Eight Kilograms per Drop — The Story of Ruh Gulab

The Crown Jewel of Rose
In the world of natural fragrance, there is rose — and then there is ruh gulab.
Ruh Gulab is not rose attar. It is not rose essential oil. It is something altogether more extraordinary: the pure, undiluted, concentrated soul of the Rosa damascena flower, captured through one of the oldest distillation methods known to humanity.
No base oil. No carrier. No dilution. Just rose.
The Numbers That Tell the Story
To produce one milliliter of Ruh Gulab — that is 20 drops, less than a quarter of a teaspoon — requires over 8 kilograms of freshly harvested Rosa damascena petals.

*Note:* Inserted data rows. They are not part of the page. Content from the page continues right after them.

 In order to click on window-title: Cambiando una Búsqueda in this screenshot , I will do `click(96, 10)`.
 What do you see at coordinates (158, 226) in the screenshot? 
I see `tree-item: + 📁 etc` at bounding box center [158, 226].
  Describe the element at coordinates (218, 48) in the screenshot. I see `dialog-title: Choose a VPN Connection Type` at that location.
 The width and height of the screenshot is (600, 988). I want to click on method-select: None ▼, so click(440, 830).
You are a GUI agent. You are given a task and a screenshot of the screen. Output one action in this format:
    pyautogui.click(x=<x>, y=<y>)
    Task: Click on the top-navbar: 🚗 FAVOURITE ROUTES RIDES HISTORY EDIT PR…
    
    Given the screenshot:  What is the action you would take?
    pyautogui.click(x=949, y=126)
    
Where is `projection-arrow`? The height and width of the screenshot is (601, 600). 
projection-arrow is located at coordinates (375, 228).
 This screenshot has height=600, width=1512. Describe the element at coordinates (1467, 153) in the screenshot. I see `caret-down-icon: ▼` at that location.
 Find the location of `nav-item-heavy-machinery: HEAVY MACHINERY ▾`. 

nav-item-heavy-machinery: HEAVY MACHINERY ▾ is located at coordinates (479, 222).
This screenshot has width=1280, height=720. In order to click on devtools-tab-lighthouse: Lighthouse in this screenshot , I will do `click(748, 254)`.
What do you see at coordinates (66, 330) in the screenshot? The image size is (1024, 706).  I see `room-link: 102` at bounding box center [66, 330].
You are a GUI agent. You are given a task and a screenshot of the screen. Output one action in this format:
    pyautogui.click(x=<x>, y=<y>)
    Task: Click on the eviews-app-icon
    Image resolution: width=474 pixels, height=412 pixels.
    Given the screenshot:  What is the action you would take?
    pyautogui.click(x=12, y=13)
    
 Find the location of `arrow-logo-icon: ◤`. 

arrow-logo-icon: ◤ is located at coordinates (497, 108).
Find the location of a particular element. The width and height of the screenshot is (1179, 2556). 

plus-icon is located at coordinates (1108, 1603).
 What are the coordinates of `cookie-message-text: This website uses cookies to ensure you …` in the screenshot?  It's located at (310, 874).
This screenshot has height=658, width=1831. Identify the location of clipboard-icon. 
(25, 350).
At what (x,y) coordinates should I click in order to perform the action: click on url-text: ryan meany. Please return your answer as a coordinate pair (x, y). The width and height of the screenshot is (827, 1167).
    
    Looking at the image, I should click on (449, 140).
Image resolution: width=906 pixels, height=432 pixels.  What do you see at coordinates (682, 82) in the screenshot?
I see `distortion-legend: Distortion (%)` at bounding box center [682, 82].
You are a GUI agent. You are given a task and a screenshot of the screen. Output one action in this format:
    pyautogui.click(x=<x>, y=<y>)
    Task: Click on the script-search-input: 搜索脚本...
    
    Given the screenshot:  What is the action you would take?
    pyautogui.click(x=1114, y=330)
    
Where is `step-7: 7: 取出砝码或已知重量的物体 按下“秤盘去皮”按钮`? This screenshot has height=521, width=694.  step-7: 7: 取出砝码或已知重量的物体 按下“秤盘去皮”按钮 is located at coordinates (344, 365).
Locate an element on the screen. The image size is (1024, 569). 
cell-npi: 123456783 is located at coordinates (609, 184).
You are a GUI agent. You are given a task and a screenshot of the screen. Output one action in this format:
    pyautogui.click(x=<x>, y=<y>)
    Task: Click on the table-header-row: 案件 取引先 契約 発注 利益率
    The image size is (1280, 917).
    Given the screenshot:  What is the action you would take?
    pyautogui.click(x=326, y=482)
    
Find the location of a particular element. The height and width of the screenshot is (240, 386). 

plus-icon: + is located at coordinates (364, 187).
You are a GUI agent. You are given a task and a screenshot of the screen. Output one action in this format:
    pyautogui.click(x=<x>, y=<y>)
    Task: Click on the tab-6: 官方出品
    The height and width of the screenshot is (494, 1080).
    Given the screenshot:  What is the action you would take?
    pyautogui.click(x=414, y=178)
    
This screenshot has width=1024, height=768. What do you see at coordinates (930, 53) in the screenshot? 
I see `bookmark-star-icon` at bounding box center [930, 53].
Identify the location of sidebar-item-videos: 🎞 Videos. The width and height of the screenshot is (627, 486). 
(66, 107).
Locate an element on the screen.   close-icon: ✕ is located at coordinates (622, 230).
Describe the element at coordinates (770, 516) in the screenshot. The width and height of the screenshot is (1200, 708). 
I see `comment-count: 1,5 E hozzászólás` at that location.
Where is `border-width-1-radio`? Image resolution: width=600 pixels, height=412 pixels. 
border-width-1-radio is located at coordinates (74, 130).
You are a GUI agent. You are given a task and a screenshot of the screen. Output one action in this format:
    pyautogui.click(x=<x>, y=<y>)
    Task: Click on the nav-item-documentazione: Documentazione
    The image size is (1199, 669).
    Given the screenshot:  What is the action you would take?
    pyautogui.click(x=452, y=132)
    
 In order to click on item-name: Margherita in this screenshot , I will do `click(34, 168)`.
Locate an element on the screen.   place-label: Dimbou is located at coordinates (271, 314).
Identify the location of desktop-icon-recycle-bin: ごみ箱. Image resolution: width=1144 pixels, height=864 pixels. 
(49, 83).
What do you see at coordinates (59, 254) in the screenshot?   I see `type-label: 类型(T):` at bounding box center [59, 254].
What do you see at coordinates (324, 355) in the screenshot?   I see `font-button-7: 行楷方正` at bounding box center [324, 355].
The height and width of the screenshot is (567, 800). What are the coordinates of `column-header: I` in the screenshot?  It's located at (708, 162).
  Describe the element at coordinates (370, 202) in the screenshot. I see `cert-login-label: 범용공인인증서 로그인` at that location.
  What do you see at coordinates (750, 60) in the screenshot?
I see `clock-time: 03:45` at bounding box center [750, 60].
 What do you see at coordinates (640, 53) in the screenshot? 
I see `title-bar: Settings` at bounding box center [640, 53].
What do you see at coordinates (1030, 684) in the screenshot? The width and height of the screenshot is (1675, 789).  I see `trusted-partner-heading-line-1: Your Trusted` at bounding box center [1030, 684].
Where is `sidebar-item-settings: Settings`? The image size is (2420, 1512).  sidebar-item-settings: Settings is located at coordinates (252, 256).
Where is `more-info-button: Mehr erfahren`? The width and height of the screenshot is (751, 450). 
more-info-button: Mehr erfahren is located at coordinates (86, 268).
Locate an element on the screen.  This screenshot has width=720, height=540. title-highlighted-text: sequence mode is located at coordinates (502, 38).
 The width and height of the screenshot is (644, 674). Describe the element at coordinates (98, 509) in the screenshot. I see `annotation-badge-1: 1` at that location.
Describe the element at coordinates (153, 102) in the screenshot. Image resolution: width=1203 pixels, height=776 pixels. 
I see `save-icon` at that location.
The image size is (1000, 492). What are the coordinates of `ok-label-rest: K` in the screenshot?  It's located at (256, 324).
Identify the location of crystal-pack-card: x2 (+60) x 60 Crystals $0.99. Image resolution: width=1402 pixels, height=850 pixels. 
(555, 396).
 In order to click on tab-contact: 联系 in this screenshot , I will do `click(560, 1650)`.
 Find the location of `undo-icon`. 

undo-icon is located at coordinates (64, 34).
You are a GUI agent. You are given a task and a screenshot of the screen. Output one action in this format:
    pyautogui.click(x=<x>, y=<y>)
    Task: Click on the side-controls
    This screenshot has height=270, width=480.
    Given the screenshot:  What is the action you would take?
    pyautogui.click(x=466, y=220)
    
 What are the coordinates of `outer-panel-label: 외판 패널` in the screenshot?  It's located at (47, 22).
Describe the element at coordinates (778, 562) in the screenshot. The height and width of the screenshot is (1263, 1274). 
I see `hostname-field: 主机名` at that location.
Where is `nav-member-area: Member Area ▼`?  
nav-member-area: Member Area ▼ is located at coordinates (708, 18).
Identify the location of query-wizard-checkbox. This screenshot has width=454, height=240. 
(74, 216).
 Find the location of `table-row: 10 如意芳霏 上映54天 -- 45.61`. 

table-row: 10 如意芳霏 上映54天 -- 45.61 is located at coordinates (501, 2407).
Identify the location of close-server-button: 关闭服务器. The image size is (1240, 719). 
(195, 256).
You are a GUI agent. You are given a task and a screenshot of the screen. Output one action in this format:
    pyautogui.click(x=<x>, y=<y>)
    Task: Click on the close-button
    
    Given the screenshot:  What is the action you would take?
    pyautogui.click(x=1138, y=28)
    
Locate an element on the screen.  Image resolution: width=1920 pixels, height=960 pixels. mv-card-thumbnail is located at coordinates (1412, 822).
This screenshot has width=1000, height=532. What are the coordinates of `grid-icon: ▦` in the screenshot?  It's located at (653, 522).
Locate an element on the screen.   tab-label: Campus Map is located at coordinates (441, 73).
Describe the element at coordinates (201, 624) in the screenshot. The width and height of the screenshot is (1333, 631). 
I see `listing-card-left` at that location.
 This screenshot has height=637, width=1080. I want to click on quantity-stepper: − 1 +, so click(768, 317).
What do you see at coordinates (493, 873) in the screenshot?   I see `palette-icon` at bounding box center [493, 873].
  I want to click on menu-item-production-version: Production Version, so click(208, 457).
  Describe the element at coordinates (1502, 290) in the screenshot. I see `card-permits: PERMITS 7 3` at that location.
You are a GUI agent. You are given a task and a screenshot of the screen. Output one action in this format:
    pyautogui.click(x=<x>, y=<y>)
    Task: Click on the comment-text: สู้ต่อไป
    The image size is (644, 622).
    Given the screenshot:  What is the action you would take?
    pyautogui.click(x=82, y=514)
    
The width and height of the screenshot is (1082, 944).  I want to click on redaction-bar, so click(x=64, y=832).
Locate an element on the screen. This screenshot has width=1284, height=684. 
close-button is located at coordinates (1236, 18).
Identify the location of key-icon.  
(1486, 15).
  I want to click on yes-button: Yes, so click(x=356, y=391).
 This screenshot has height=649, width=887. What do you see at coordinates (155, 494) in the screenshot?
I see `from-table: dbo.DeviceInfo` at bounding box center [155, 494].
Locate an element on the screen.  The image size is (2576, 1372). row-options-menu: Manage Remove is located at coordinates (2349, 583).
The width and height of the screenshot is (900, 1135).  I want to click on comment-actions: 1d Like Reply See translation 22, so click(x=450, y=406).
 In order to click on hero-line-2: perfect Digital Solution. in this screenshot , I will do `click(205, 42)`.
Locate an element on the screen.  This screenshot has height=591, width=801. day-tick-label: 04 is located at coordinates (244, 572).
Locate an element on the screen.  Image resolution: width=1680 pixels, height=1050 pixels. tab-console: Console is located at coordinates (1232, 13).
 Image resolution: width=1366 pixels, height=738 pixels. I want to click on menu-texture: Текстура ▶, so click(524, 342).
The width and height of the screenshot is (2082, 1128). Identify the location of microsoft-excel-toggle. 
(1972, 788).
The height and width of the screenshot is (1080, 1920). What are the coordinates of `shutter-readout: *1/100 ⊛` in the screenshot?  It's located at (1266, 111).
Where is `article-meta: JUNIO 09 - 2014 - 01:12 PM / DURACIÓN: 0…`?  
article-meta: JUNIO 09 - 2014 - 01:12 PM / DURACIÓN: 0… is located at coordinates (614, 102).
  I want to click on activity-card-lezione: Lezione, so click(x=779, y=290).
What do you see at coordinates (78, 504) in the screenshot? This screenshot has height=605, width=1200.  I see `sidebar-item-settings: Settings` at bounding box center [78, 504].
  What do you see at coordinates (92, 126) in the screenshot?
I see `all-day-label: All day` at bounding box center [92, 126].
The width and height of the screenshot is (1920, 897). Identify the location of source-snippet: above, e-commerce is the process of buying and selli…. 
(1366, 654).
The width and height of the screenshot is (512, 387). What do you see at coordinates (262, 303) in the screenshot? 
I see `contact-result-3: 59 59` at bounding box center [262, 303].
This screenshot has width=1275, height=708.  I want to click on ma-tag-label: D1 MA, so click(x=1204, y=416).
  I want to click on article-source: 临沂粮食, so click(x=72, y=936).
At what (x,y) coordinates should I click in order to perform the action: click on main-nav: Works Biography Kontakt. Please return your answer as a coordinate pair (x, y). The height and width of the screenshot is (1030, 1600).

Let that settle for a moment.
8,000 grams of flowers. Roses that must be hand-picked at dawn, before the sun rises and the volatile fragrance begins to fade. Roses that weigh almost nothing individually — you could hold dozens in your palm.
To produce one kilogram of finished ruh gulab requires over 8 tonnes of roses. Eight metric tons. The collective fragrance of a small rose farm’s entire annual harvest, compressed into a single kilogram of oil.
This is why ruh gulab is among the most expensive natural substances on Earth. This is why a single drop, touched to the wrist, carries a richness and complexity that no synthetic rose fragrance can approach.
The Brief Window of Harvest
Rosa damascena — the Damask rose — blooms for a narrow window of three to four weeks in spring. The harvest is not casual. Pickers begin before dawn, when the dew is still on the petals and the temperature is cool. By mid-morning, the fragrant compounds in the blossoms begin to break down under the heat of the sun.
In Kannauj, the ancient perfume city of Uttar Pradesh, families have been doing this work for generations. The knowledge of when to pick, how to handle the petals, and how to coax the maximum fragrance from each bloom is passed down through families who have dedicated their lives to this craft.
The Deg-Bhapka Method
The traditional distillation method used in Kannauj is called deg-bhapka — a hydro-distillation process unchanged in its essentials for over five centuries.
Fresh rose petals are packed into a large copper still (the deg) with water. A gentle wood fire heats the still. The steam carrying the rose’s volatile aromatic compounds rises through a bamboo pipe and condenses in a receiving vessel (the bhapka), which sits in cool water.
Because ruh is collected without a sandalwood base (unlike traditional attar), the result is the purest possible concentration of the flower’s essence.